Few readers of these diaries will suppose that the aristocracy were disappearing. There were two distinct governing circles in wartime Britain. The home front was administered by Labour ministers, trade-unionists and businessmen. But the military, diplomatic and imperial conduct of the war was in the hands of the peerage and their country cousins. Churchill, Eden, Halifax, Cadogan, Stanley, Salisbury, were all historic names, while the leaders of the armed forces were drawn mainly from the lower ranks of landed society. Many were the ties that bound the old governing class together: schools and regiments and clubs and constant intermarriage. But more than that, there was a shared sense of history.
‘The day of Waterloo – a poignant anniversary,’ wrote Colville on 18 June 1940. When Churchill woke up in Moscow on 13 August 1942 he said to himself: ‘This is Blenheim Day.’ The governing class remembered the victories their ancestors had won, for here were the roots of their own position in the world. Likewise they traced, in the constitutional history of Britain, the making of the state they had dominated for so long: monarchy, Parliament, Cabinet, the rule of law. The history of Britain did, in a sense, belong to them.
One episode in the diaries sticks in the mind as symbolic of the force of tradition. During the Battle of Britain Winston Churchill offered the Mastership of Trinity College, Cambridge, to the historian G.M. Trevelyan. Churchill and Trevelyan were never close personally but they had much in common. They were both from old-established political families, both old Harrovians, and both historians. They had both researched the reign of Queen Anne and published books on the subject in the Thirties. Except for the fact that they disagreed about the reputation of Churchill’s ancestor, the Duke of Marlborough, they shared the Whig vision of British history as a record of progress and expansion inspired by a liberal aristocracy.
Was this merely a coincidence of personalities? Churchill only nominated Trevelyan because his candidature had been pushed forward by John Colville, a graduate of Trinity who took a close interest in the Mastership. Yet Colville was an old Harrovian, with a First in History. His grandfather, Lord Crewe, had sat in the same Cabinet as Churchill. His conception of British history was much the same as Churchill’s or Trevelyan’s, as his other writings bear witness. So perhaps it was more than appropriate that Colville should have taken a hand.

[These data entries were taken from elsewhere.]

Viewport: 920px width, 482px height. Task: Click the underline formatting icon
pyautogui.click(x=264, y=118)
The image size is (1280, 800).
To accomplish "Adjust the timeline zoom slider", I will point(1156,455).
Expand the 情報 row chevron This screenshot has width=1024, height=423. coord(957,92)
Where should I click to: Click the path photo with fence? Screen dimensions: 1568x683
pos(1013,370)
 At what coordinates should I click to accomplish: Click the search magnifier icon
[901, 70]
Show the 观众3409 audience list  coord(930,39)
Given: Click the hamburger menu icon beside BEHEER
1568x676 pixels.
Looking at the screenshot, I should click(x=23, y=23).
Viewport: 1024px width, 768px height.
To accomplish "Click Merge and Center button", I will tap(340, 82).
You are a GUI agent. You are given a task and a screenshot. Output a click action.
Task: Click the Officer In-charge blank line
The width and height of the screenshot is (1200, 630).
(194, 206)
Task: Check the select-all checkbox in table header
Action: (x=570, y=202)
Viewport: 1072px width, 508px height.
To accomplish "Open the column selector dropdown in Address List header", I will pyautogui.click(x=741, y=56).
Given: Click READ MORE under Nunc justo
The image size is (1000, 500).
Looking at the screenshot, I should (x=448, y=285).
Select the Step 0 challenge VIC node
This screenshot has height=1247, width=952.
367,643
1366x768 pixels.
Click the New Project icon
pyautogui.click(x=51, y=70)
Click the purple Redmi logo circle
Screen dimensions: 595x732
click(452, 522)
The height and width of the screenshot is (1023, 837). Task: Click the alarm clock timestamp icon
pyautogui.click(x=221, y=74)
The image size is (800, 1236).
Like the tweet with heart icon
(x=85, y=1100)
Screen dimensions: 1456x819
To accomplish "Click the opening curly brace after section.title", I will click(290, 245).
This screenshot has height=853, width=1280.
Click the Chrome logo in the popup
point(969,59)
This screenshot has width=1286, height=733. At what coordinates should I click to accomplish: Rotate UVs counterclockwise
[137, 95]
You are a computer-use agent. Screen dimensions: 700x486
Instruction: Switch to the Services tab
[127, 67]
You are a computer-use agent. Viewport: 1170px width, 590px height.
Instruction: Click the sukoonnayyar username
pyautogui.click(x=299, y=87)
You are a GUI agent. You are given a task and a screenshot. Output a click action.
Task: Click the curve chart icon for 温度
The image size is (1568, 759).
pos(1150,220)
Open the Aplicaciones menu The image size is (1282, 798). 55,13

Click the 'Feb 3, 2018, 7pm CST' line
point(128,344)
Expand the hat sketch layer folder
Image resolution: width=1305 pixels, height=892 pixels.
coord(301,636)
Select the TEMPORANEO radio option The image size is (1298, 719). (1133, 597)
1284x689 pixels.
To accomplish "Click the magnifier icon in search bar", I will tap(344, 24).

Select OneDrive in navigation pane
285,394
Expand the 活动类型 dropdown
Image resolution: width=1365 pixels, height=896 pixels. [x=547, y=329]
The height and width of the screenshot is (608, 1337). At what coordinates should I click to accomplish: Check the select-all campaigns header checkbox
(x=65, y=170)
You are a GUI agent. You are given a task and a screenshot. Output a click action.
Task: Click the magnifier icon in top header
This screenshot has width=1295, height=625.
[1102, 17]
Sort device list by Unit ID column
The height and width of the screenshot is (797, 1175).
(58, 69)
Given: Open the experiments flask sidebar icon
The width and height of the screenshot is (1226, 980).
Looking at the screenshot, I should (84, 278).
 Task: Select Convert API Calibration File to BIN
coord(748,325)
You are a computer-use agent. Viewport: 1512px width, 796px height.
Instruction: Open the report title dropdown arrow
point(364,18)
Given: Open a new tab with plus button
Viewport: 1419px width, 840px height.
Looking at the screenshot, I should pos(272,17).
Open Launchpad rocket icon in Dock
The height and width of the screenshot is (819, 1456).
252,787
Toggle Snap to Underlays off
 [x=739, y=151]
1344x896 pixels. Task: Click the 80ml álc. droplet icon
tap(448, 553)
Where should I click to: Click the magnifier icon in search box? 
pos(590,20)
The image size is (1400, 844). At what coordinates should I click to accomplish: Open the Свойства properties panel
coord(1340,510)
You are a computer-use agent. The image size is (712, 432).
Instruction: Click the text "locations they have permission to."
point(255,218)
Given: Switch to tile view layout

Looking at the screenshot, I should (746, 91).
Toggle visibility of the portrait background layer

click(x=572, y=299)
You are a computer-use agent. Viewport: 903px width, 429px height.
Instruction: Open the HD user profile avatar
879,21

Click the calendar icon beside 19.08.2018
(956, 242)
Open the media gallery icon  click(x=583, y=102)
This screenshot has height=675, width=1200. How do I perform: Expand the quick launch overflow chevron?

Whatever became of the old ascendancy? How do their descendants occupy themselves these days? Since the Fifties, they have steadily withdrawn from public life. For a century or more they set the tone and kept the lid on the atavistic instincts of the Tebbits and the Thatchers. Now they are gone, and the old working class, which looked as though it would replace them in 1945, has gone too. The traditional class structure was deeply unjust and undemocratic, but as time goes by its virtues become apparent. It welded people together for common social purposes and, through the Whig belief in progress, encouraged the upper classes to work for the improvement of the lower. Now the ideal of the future is a privatised way of life for all, with the winners secluded in well-policed estates and the losers going quietly to pieces in the badlands. The Colville diaries are a reminder of the world we have lost.